CHICAGO -- Just about the only person not surprised about Carlos Silva's unblemished record is Carlos Silva.
After going 5-18 with a 6.81 ERA in two frightful seasons for the Seattle Mariners, Silva is 5-0 with the Cubs. His latest victory came Tuesday night, when he gave up Todd Helton's first homer of the season but otherwise pitched six splendid innings in Chicago's 6-2 victory over the Colorado Rockies.
"I didn't know too much about him," said teammate Ryan Theriot, whose two-run single capped a three-run eighth inning that broke open the game. "He's been a pleasant surprise, super-consistent each time out. I'd hate to think where we'd be without him."
Even with Silva, the Cubs are a disappointing 18-22, but they take a three-game winning streak into a road trip that starts Wednesday at Philadelphia.
Cubs manager Lou Piniella said he had no idea what to expect from Silva, who came to Chicago from Seattle in December's Milton Bradley trade. The Mariners wanted to get rid of the 31-year-old right-hander so badly that they paid the Cubs to take him.
"We found out rather quickly in spring training that he was healthy," Piniella said. "When a pitcher's healthy and he's had success like he did in Minnesota (47-45 from 2004-07), you figure you've got a chance. We're fortunate."
Asked if he was surprised to have joined the Yankees' Andy Pettitte and Phil Hughes and San Francisco's Tim Lincecum as the majors' only 5-0 pitchers, Silva smiled and said: "No. I was surprised the last two years, how bad I was."
He got nice support Tuesday from three Chicago rookies as the Cubs won a series for only the fourth time this year. Tyler Colvin had three hits, Starlin Castro drove in two runs and James Russell pitched an impressive inning of relief.

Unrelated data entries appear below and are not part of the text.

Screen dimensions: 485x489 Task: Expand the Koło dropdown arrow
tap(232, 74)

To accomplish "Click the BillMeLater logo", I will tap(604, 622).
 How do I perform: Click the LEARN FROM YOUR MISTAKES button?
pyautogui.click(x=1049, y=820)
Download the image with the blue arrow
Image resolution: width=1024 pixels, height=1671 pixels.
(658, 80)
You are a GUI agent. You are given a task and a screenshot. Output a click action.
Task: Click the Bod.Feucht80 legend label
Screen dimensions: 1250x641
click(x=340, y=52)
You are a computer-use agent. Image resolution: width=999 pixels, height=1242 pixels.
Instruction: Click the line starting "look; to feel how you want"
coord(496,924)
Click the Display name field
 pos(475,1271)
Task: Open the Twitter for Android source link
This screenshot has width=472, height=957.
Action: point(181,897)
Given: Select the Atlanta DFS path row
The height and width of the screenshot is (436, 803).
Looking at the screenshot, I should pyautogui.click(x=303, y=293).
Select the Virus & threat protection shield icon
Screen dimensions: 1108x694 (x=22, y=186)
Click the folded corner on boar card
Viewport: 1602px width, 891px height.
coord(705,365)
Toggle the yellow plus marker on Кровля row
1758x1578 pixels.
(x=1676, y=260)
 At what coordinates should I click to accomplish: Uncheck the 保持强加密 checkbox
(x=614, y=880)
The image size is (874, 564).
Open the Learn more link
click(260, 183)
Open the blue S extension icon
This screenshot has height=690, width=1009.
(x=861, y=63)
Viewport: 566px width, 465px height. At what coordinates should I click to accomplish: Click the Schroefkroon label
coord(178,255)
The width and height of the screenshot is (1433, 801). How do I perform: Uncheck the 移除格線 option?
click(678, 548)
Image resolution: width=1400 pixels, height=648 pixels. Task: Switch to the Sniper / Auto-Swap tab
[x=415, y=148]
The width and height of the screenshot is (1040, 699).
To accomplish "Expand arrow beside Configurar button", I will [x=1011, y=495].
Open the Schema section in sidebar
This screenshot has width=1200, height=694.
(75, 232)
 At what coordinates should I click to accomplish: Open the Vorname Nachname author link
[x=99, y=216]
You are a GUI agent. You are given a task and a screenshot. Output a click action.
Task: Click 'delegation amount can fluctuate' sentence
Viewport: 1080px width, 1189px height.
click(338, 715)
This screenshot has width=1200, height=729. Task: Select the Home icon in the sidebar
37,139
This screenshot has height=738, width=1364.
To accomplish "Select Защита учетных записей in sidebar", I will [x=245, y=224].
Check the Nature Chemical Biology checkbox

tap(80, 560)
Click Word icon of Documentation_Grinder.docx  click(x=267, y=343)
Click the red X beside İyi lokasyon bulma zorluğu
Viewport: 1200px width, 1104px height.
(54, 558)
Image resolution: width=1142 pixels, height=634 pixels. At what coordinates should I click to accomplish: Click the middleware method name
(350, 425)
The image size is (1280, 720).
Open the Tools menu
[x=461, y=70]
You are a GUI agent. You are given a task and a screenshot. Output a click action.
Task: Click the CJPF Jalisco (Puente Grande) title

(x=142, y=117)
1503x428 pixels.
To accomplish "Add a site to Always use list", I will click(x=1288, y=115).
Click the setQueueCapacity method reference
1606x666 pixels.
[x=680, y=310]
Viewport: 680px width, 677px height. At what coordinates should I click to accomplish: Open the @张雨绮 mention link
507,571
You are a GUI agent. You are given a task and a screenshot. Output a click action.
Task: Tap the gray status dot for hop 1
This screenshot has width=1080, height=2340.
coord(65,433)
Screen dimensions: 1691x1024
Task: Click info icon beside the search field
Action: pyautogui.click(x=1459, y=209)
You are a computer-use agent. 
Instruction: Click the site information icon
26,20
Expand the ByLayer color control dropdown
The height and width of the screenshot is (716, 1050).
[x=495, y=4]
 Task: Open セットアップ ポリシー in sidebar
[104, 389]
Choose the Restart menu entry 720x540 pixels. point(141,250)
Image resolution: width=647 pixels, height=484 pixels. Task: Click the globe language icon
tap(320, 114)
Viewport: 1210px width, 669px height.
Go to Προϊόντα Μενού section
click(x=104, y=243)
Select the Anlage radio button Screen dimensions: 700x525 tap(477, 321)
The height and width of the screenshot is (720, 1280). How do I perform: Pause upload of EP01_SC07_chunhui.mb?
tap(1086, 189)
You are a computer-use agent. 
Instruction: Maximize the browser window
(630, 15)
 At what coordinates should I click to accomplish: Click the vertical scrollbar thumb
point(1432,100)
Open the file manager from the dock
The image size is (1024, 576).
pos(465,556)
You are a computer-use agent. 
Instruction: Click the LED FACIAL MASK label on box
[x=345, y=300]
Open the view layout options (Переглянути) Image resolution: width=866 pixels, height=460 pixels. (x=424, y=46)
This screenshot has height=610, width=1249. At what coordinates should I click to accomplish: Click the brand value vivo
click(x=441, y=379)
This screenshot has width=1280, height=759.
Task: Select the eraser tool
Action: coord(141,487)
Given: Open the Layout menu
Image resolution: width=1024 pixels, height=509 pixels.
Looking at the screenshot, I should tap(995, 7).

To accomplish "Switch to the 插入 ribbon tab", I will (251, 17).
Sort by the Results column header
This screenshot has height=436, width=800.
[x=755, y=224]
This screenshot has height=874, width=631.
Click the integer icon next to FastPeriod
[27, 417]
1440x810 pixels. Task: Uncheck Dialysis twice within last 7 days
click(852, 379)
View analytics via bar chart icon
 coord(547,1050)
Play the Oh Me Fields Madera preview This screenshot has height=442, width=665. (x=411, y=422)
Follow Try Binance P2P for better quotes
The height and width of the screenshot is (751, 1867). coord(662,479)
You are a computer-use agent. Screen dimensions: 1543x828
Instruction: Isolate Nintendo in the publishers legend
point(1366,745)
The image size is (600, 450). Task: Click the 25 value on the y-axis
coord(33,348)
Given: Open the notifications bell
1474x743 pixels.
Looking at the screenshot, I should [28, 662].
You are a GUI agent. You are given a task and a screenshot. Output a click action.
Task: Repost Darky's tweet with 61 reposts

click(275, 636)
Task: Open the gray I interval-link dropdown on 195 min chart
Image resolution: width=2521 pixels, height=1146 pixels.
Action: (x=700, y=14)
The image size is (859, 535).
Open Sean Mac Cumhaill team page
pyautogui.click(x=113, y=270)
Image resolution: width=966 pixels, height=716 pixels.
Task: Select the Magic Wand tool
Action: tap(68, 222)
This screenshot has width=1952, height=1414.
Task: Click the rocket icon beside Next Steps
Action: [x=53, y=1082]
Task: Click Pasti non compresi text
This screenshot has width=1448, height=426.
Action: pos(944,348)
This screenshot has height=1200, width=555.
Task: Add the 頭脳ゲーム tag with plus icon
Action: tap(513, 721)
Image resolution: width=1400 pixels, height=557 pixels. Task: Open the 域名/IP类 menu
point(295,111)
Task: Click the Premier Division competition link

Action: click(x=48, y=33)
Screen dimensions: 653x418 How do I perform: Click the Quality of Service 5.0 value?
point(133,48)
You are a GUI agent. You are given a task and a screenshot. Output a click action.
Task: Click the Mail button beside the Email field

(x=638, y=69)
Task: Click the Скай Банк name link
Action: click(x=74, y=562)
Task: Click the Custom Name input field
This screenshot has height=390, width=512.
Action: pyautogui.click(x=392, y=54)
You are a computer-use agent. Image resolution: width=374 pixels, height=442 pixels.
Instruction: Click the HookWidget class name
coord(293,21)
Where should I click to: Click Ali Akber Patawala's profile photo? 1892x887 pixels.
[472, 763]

Silva took a five-hit shutout and a 3-0 lead into the seventh. Then he issued his only walk (to Troy Tulowitzki) and made his only mistake: a 3-2 fastball that Helton deposited into the right-field bleachers.
It was the first home run since Sept. 30 for Helton, once one of baseball's most feared power hitters.
"The most important thing is we didn't win, but it did feel good to actually hit a home run," he said. "It's been a long, long time."
Helton, who has nine RBIs this season, averaged 35 homers and 118 RBIs in his first seven full years with the Rockies but only 15 and 73 over the last five years.
"He is going to find his way. Other people need to join him," said Colorado manager Jim Tracy, whose team scored just four runs in the two losses to the Cubs. "You need a two-out hit once in a while. I'm not saying you're going to get one every time, but you need one every once in awhile."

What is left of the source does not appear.